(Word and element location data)
§
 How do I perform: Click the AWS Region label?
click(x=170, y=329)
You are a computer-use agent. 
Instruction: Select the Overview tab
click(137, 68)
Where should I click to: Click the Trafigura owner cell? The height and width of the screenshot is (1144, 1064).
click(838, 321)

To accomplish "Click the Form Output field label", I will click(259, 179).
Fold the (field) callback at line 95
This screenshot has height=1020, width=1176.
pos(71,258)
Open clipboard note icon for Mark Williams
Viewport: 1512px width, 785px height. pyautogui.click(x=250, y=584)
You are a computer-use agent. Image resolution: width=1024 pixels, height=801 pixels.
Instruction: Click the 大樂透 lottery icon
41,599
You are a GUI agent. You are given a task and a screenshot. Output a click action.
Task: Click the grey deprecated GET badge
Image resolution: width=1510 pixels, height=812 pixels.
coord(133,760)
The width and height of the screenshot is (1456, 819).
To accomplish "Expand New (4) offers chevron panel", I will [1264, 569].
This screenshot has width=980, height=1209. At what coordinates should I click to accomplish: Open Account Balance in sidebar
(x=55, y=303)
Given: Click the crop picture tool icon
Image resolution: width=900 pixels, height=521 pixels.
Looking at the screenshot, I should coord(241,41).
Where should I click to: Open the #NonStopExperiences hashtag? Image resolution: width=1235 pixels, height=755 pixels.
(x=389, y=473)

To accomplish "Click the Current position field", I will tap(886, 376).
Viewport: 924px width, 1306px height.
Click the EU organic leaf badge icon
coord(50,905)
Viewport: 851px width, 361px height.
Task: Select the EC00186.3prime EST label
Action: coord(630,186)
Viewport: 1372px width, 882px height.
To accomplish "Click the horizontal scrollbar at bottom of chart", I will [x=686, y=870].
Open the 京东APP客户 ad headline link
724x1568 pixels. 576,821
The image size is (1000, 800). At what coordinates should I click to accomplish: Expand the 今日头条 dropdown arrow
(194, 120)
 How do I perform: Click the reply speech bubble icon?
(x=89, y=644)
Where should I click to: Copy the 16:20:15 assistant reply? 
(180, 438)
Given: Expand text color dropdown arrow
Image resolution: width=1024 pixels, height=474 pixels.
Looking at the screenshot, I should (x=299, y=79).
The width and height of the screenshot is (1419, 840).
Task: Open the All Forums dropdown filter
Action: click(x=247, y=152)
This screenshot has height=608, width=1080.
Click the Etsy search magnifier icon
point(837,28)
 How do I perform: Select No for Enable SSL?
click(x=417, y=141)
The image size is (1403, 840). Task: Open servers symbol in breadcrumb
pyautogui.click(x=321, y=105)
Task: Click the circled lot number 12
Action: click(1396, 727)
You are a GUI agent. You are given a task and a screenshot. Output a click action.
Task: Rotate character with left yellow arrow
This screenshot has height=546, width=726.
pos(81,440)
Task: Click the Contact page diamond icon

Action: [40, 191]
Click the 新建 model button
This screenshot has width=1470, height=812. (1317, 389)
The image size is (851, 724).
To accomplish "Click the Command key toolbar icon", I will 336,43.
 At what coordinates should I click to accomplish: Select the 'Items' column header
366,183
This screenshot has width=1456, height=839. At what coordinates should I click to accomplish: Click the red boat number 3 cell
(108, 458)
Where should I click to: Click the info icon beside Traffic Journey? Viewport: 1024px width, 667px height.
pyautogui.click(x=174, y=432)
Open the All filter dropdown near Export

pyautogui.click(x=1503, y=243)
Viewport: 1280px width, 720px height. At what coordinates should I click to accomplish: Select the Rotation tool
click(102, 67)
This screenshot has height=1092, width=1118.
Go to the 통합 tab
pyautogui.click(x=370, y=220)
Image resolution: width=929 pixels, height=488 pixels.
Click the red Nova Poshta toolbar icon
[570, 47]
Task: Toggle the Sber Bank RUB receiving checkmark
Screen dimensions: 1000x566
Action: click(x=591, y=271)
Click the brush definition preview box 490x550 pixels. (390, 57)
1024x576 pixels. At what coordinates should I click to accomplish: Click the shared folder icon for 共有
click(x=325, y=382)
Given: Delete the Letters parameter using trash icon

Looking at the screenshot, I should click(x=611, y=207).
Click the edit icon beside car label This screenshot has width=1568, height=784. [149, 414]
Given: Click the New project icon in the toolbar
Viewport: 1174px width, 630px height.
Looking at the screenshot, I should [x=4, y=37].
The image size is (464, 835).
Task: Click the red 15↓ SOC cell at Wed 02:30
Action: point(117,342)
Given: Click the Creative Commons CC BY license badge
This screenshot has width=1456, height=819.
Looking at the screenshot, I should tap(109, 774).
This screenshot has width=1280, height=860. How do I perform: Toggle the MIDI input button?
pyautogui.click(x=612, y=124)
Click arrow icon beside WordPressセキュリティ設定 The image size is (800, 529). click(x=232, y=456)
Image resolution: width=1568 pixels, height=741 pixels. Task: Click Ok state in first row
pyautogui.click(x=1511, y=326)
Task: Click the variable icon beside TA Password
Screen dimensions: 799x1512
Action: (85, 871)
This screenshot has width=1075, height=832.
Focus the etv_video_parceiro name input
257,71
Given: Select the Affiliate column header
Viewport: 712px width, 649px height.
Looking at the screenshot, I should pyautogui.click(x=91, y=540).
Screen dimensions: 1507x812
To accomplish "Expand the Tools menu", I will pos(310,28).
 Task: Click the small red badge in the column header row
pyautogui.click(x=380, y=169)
§
Aim
Can you convert all of the entries above into a JSON list of strings, one string per line, with blank lines left out?

Answer to this problem
[
  " How do I perform: Click the AWS Region label?",
  "click(x=170, y=329)",
  "You are a computer-use agent. ",
  "Instruction: Select the Overview tab",
  "click(137, 68)",
  "Where should I click to: Click the Trafigura owner cell? The height and width of the screenshot is (1144, 1064).",
  "click(838, 321)",
  "To accomplish \"Click the Form Output field label\", I will click(259, 179).",
  "Fold the (field) callback at line 95",
  "This screenshot has height=1020, width=1176.",
  "pos(71,258)",
  "Open clipboard note icon for Mark Williams",
  "Viewport: 1512px width, 785px height. pyautogui.click(x=250, y=584)",
  "You are a computer-use agent. Image resolution: width=1024 pixels, height=801 pixels.",
  "Instruction: Click the 大樂透 lottery icon",
  "41,599",
  "You are a GUI agent. You are given a task and a screenshot. Output a click action.",
  "Task: Click the grey deprecated GET badge",
  "Image resolution: width=1510 pixels, height=812 pixels.",
  "coord(133,760)",
  "The width and height of the screenshot is (1456, 819).",
  "To accomplish \"Expand New (4) offers chevron panel\", I will [1264, 569].",
  "This screenshot has width=980, height=1209. At what coordinates should I click to accomplish: Open Account Balance in sidebar",
  "(x=55, y=303)",
  "Given: Click the crop picture tool icon",
  "Image resolution: width=900 pixels, height=521 pixels.",
  "Looking at the screenshot, I should coord(241,41).",
  "Where should I click to: Open the #NonStopExperiences hashtag? Image resolution: width=1235 pixels, height=755 pixels.",
  "(x=389, y=473)",
  "To accomplish \"Click the Current position field\", I will tap(886, 376).",
  "Viewport: 924px width, 1306px height.",
  "Click the EU organic leaf badge icon",
  "coord(50,905)",
  "Viewport: 851px width, 361px height.",
  "Task: Select the EC00186.3prime EST label",
  "Action: coord(630,186)",
  "Viewport: 1372px width, 882px height.",
  "To accomplish \"Click the horizontal scrollbar at bottom of chart\", I will [x=686, y=870].",
  "Open the 京东APP客户 ad headline link",
  "724x1568 pixels. 576,821",
  "The image size is (1000, 800). At what coordinates should I click to accomplish: Expand the 今日头条 dropdown arrow",
  "(194, 120)",
  " How do I perform: Click the reply speech bubble icon?",
  "(x=89, y=644)",
  "Where should I click to: Copy the 16:20:15 assistant reply? ",
  "(180, 438)",
  "Given: Expand text color dropdown arrow",
  "Image resolution: width=1024 pixels, height=474 pixels.",
  "Looking at the screenshot, I should (x=299, y=79).",
  "The width and height of the screenshot is (1419, 840).",
  "Task: Open the All Forums dropdown filter",
  "Action: click(x=247, y=152)",
  "This screenshot has height=608, width=1080.",
  "Click the Etsy search magnifier icon",
  "point(837,28)",
  " How do I perform: Select No for Enable SSL?",
  "click(x=417, y=141)",
  "The image size is (1403, 840). Task: Open servers symbol in breadcrumb",
  "pyautogui.click(x=321, y=105)",
  "Task: Click the circled lot number 12",
  "Action: click(1396, 727)",
  "You are a GUI agent. You are given a task and a screenshot. Output a click action.",
  "Task: Rotate character with left yellow arrow",
  "This screenshot has height=546, width=726.",
  "pos(81,440)",
  "Task: Click the Contact page diamond icon",
  "Action: [40, 191]",
  "Click the 新建 model button",
  "This screenshot has width=1470, height=812. (1317, 389)",
  "The image size is (851, 724).",
  "To accomplish \"Click the Command key toolbar icon\", I will 336,43.",
  " At what coordinates should I click to accomplish: Select the 'Items' column header",
  "366,183",
  "This screenshot has width=1456, height=839. At what coordinates should I click to accomplish: Click the red boat number 3 cell",
  "(108, 458)",
  "Where should I click to: Click the info icon beside Traffic Journey? Viewport: 1024px width, 667px height.",
  "pyautogui.click(x=174, y=432)",
  "Open the All filter dropdown near Export",
  "pyautogui.click(x=1503, y=243)",
  "Viewport: 1280px width, 720px height. At what coordinates should I click to accomplish: Select the Rotation tool",
  "click(102, 67)",
  "This screenshot has height=1092, width=1118.",
  "Go to the 통합 tab",
  "pyautogui.click(x=370, y=220)",
  "Image resolution: width=929 pixels, height=488 pixels.",
  "Click the red Nova Poshta toolbar icon",
  "[570, 47]",
  "Task: Toggle the Sber Bank RUB receiving checkmark",
  "Screen dimensions: 1000x566",
  "Action: click(x=591, y=271)",
  "Click the brush definition preview box 490x550 pixels. (390, 57)",
  "1024x576 pixels. At what coordinates should I click to accomplish: Click the shared folder icon for 共有",
  "click(x=325, y=382)",
  "Given: Delete the Letters parameter using trash icon",
  "Looking at the screenshot, I should click(x=611, y=207).",
  "Click the edit icon beside car label This screenshot has width=1568, height=784. [149, 414]",
  "Given: Click the New project icon in the toolbar",
  "Viewport: 1174px width, 630px height.",
  "Looking at the screenshot, I should [x=4, y=37].",
  "The image size is (464, 835).",
  "Task: Click the red 15↓ SOC cell at Wed 02:30",
  "Action: point(117,342)",
  "Given: Click the Creative Commons CC BY license badge",
  "This screenshot has width=1456, height=819.",
  "Looking at the screenshot, I should tap(109, 774).",
  "This screenshot has width=1280, height=860. How do I perform: Toggle the MIDI input button?",
  "pyautogui.click(x=612, y=124)",
  "Click arrow icon beside WordPressセキュリティ設定 The image size is (800, 529). click(x=232, y=456)",
  "Image resolution: width=1568 pixels, height=741 pixels. Task: Click Ok state in first row",
  "pyautogui.click(x=1511, y=326)",
  "Task: Click the variable icon beside TA Password",
  "Screen dimensions: 799x1512",
  "Action: (85, 871)",
  "This screenshot has width=1075, height=832.",
  "Focus the etv_video_parceiro name input",
  "257,71",
  "Given: Select the Affiliate column header",
  "Viewport: 712px width, 649px height.",
  "Looking at the screenshot, I should pyautogui.click(x=91, y=540).",
  "Screen dimensions: 1507x812",
  "To accomplish \"Expand the Tools menu\", I will pos(310,28).",
  " Task: Click the small red badge in the column header row",
  "pyautogui.click(x=380, y=169)"
]